Exercise instructions: Span requested from the data below: the line with "料金・サポート (463, 1115)" through the line with "614-292-1582 (77, 376)", both included. Give only these lines again, exactly, and leave every picture out.

(Collection entries)
**********
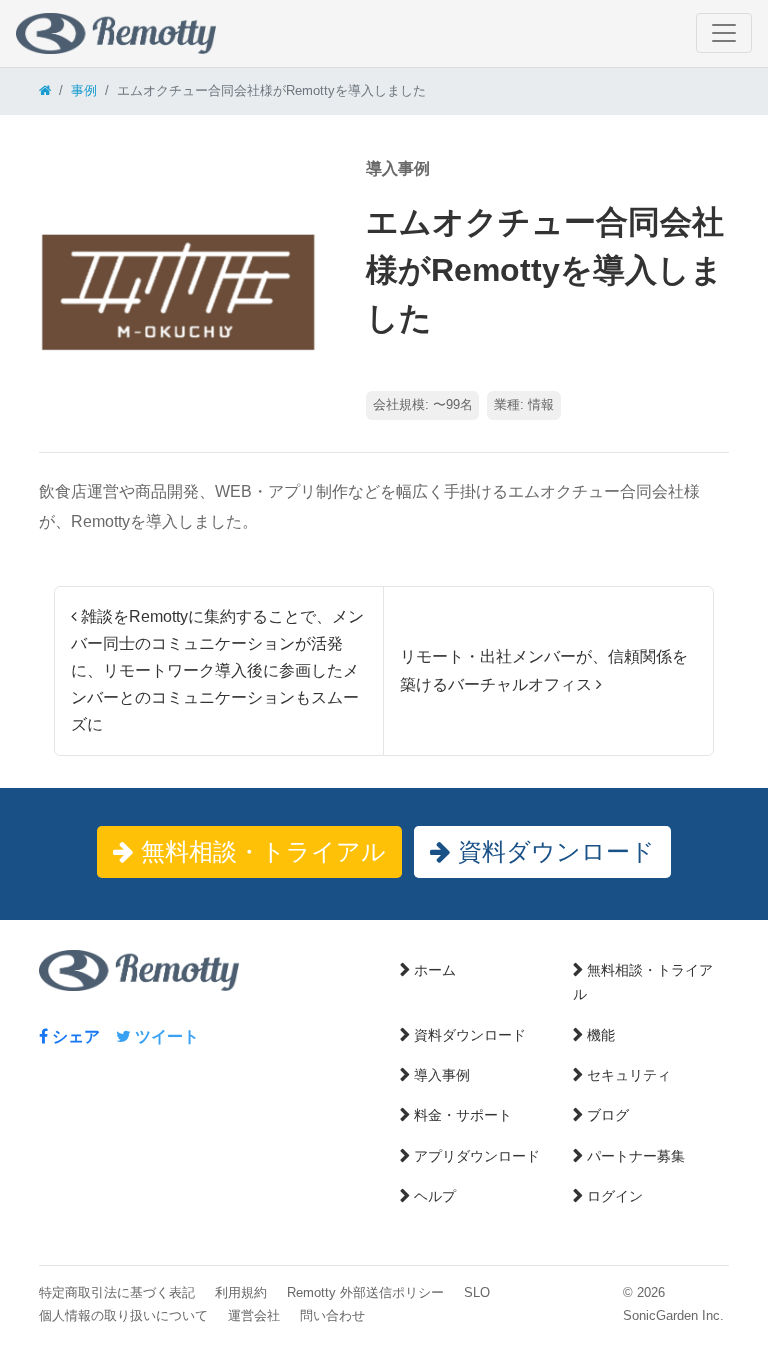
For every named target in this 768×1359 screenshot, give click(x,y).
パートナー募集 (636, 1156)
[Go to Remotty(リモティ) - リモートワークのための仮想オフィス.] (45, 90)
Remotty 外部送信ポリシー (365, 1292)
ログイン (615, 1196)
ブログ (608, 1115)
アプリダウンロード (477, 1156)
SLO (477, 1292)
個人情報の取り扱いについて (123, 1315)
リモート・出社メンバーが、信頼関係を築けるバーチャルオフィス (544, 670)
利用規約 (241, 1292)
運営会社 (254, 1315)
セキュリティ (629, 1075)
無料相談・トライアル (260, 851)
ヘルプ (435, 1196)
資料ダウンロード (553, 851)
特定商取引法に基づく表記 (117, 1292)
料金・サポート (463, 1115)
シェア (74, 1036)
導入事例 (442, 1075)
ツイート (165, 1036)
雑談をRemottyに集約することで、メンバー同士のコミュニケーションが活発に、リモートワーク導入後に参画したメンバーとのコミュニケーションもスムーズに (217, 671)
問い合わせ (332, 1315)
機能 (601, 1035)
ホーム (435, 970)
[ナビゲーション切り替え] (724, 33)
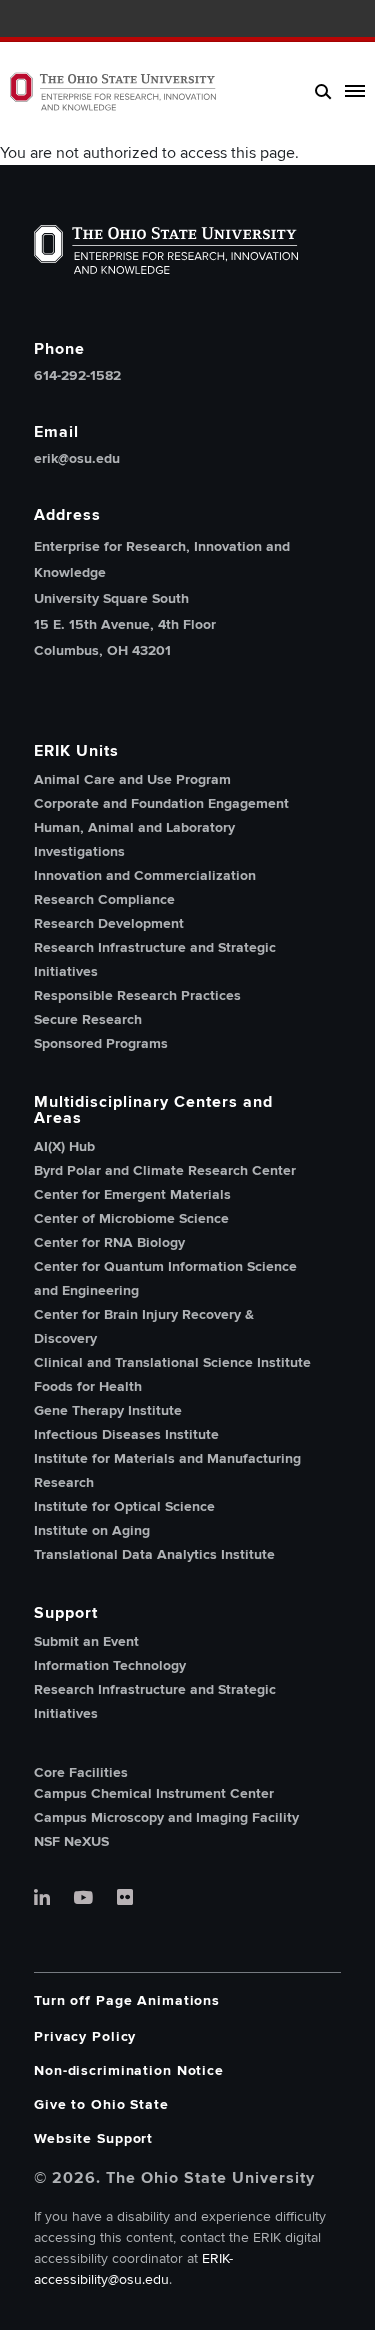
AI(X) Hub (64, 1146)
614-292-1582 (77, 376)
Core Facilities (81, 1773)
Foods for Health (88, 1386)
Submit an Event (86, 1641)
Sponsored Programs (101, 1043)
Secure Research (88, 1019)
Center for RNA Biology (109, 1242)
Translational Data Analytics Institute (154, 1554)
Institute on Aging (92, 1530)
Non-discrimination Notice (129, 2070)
**********
Written solution:
料金・サポート (463, 1115)
シェア (74, 1036)
導入事例 (442, 1075)
ツイート (165, 1036)
雑談をRemottyに集約することで、メンバー同士のコミュニケーションが活発に、リモートワーク導入後に参画したメンバーとのコミュニケーションもスムーズに (217, 671)
問い合わせ (332, 1315)
機能 (601, 1035)
ホーム (435, 970)
[ナビゲーション切り替え] (724, 33)
AI(X) Hub (64, 1146)
614-292-1582 (77, 376)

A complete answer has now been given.